In questi giorni, passeggiando in via Dante a Milano, una spettacolare galleria fotografica ci trasporta di colpo tra prati verdi popolati di pecore, ripide scogliere a sbalzo sull’oceano, isole avvolte nel mistero di sottili nebbie e, infine, nell’allegra atmosfera dei pub. Dal centro di Milano all’Irlanda, insomma, è davvero un attimo: basta fare quattro passi nelle vie dello shopping meneghino.
Alle porte della primavera, e in occasione del 17 marzo, il celebratissimo St. Patrick’s Day degli irlandesi, torna la quarta edizione della Ireland Week, un evento dal calendario ricco e coinvolgente, ideato per diffondere in modo trasversale la cultura irlandese. Nato nel capoluogo lombardo, questo evento dal format vincente è già stato esportato in Francia, Spagna, Svizzera e Austria. E anche se Milano rimane il cuore dell’iniziativa, quest’anno varca i confini lombardi con eventi gemellati in Liguria, a Genova, e in Toscana, a Livorno e Pisa.
Nell’ambito dell’Ireland Week si tiene anche A Taste of Ireland, il food festival presentato da Bord Bia, l’ente governativo irlandese per la promozione dei prodotti enogastronomici, per raccontare le eccellenze gastronomiche irlandesi.

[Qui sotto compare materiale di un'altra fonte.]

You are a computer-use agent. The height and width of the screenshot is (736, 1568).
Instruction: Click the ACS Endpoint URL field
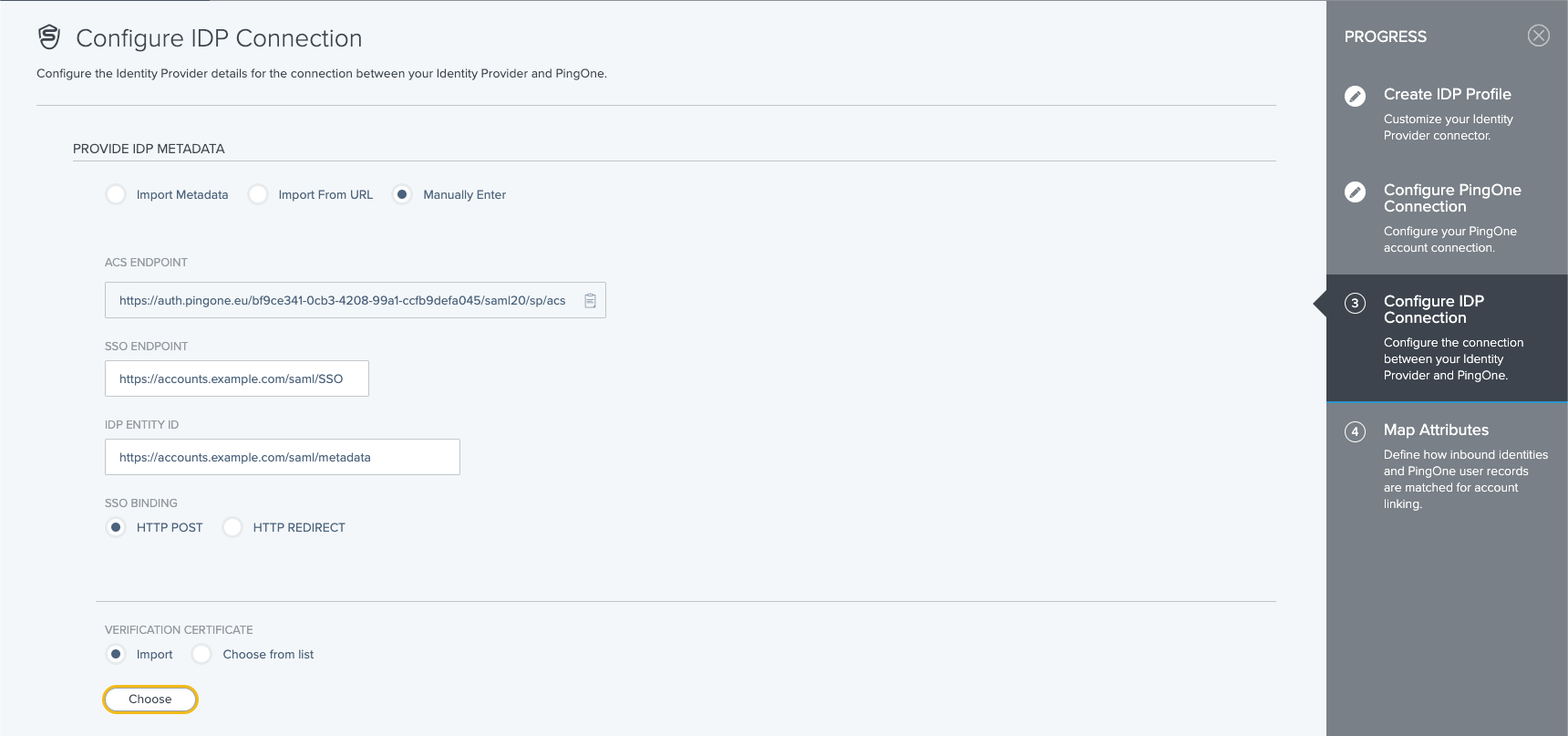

Il rifugio di Luke Skywalker
Tanti gli eventi diffusi, con artisti di strada che propongono il repertorio della musica irlandese e ballerini di danze tradizionali che si esibiranno in alcuni punti della città, proprio come nelle strade di Dublino. Interessante il programma del film festival a tema che si è tenuto al Palazzo del Cinema Anteo, con titoli ambientati in Irlanda o connessi all’isola di Smeraldo. Del resto, cosa c’è di più scenografico delle campagne e delle coste irlandesi? Come Skellig Michael, straordinaria isola raggiungibile solo per mare nota per l’antico monastero dell’VIII secolo, dove i monaci vissero in isolamento tra le scogliere e le iconiche capanne a forma di arnia, oggi Patrimonio Unesco. In quell’atmosfera mistica e fiabesca era ambientato il rifugio di Luke Skywalker in Star Wars.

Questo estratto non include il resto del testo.